|Publication number||US5406320 A|
|Application number||US 07/848,778|
|Publication date||Apr 11, 1995|
|Filing date||Mar 10, 1992|
|Priority date||Mar 10, 1992|
|Publication number||07848778, 848778, US 5406320 A, US 5406320A, US-A-5406320, US5406320 A, US5406320A|
|Inventors||Homer D. Durst, Sven Sonnenberg|
|Original Assignee||Scitex Digital Printing, Inc.|
|Export Citation||BiBTeX, EndNote, RefMan|
|Patent Citations (12), Referenced by (58), Classifications (10), Legal Events (5)|
|External Links: USPTO, USPTO Assignment, Espacenet|
The present invention relates to continuous ink jet printing apparatus and, more particularly, to ink replenishment assemblies for assuring that correct ink(s) are supplied into the ink circulation system(s) of such apparatus.
In continuous ink jet printing apparatus streams of uniformly spaced ink drops are created by imposing predetermined vibrations upon liquid ink filaments issuing from an orifice plate. The filaments are formed by supplying ink under pressure to a print head cavity that is in communication with the orifice plate. Information is imparted to the droplet streams by selective noncharging or charging and deflection of droplets. A portion of the droplets pass to the recording medium but there are a substantial number of non-printing droplets that are intercepted by a catcher for recirculation. Often the print head cavity has an outlet other than the orifice plate (e.g. to facilitate dynamic pressure control within the cavity at startup), and the apparatus ink supply system also circulates such ink flow.

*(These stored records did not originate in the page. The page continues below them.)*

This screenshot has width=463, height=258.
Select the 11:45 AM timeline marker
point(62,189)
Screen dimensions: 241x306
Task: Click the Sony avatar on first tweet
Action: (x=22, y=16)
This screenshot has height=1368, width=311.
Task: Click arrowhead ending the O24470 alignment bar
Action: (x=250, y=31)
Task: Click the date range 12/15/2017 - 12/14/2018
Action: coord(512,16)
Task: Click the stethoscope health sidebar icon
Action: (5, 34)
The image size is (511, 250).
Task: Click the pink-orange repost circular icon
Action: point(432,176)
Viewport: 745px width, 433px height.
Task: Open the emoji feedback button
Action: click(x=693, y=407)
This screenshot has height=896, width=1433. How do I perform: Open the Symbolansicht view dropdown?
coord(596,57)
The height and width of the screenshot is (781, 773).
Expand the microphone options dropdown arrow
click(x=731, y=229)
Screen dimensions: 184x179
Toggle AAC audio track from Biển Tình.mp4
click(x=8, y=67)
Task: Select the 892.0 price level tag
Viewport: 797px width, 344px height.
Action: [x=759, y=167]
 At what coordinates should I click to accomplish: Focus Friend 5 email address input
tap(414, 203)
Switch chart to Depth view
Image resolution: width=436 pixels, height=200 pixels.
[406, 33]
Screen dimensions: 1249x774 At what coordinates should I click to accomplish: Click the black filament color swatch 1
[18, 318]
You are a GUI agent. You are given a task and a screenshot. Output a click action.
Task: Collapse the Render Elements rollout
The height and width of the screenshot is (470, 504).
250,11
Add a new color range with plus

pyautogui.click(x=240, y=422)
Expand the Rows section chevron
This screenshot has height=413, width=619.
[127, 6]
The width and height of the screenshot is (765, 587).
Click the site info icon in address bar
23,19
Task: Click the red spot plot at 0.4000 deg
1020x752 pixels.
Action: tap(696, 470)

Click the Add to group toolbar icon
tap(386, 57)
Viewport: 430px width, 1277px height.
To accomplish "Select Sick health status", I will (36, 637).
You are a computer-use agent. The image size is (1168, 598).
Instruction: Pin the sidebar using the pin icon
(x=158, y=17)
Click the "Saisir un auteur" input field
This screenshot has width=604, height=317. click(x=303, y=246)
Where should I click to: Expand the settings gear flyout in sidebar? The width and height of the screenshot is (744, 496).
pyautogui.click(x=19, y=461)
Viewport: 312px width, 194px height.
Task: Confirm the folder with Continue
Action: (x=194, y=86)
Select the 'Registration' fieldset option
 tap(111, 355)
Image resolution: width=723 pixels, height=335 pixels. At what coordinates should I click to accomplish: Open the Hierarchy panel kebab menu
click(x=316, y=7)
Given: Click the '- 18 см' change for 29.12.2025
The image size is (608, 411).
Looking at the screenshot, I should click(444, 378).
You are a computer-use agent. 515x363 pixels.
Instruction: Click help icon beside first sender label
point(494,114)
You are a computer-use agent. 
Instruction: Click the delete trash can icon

Typically continuous ink jet printers include a large ink reservoir, to and from which ink is circulated by a pump. The reservoir is often maintained at subatmospheric pressure by a vacuum pump to effect return of ink from the print head and/or catcher. U.S. Pat. No. 4,314,264 discloses one such ink circulation system and it will be appreciated that a multicolor printing apparatus can have a plurality of these systems. In such printers, it is very important that ink for one color system not be introduced into another and vice versa. In addition, inks are generally water-based or solvent-based and it is equally catastrophic if those two ink types are inadvertently intermixed.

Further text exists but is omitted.